━━━ PAGE TEXT ━━━

The College of Computing is a college of the Georgia Institute of Technology, a public research university in Atlanta, Georgia. It is divided into four schools: the School of Computer Science, the School of Interactive Computing, the School of Computational Science & Engineering, and the School of Cybersecurity and Privacy. The College of Computing's programs are consistently ranked among the top 10 computing programs in the nation. In 2022, U.S. News & World Report ranked the Computer Science graduate program #6 in the U.S. In 2016, Times Higher Education and the Wall Street Journal ranked the College #5 in the world.

The College of Computing has its roots in the creation of an interdisciplinary Master of Science in Information Science at Georgia Tech in 1964. The college still emphasizes an interdisciplinary focus in the structure of its degree programs, among which is a Bachelor of Science in Computational Media that is offered jointly with Georgia Tech's School of Literature, Media, and Communication in the Ivan Allen College of Liberal Arts.

━━━ DATASET SECTION ━━━

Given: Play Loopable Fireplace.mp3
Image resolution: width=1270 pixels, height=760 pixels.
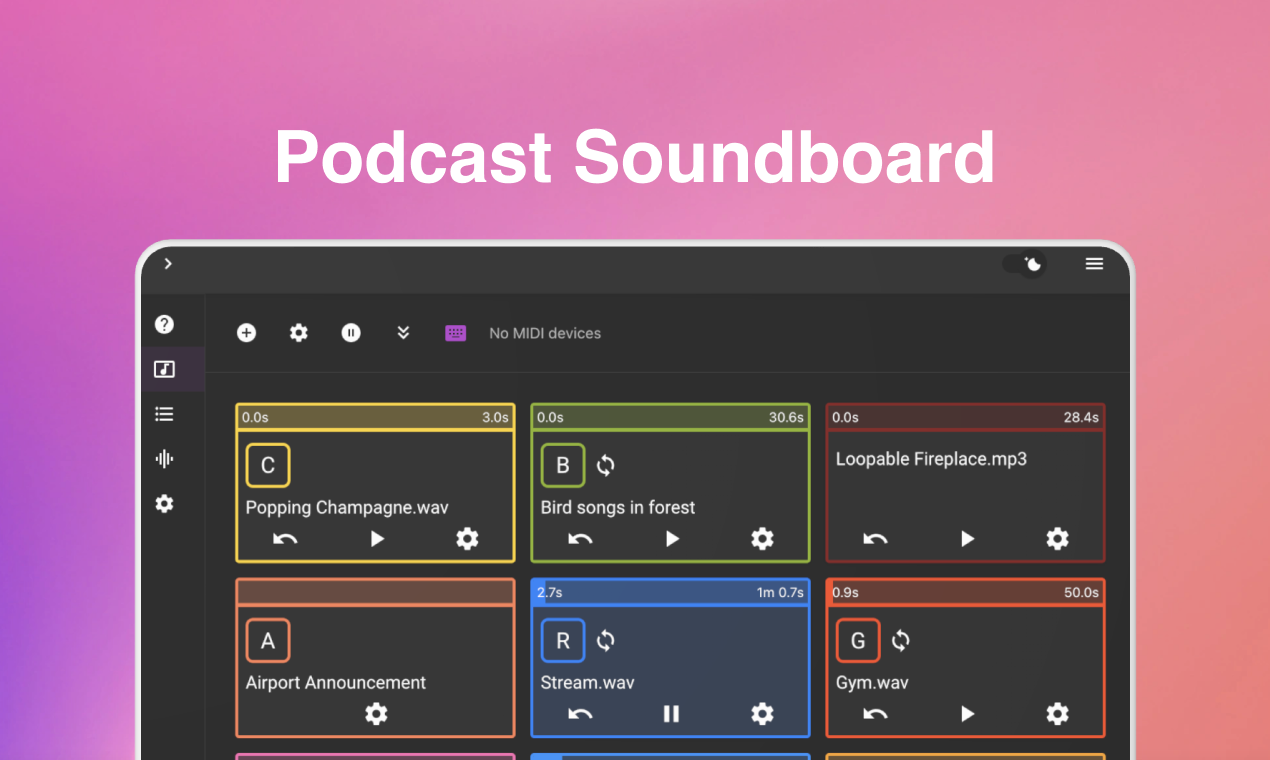Looking at the screenshot, I should (x=966, y=538).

━━━

WHAT NEEDS TO BE DONE =
In the text on Georgia Tech's College of Computing, reproduce word for word the part that opens with the words containing "The College of Computing has" and closes with "of Liberal Arts.".

REPLY TO THE EXERCISE =
The College of Computing has its roots in the creation of an interdisciplinary Master of Science in Information Science at Georgia Tech in 1964. The college still emphasizes an interdisciplinary focus in the structure of its degree programs, among which is a Bachelor of Science in Computational Media that is offered jointly with Georgia Tech's School of Literature, Media, and Communication in the Ivan Allen College of Liberal Arts.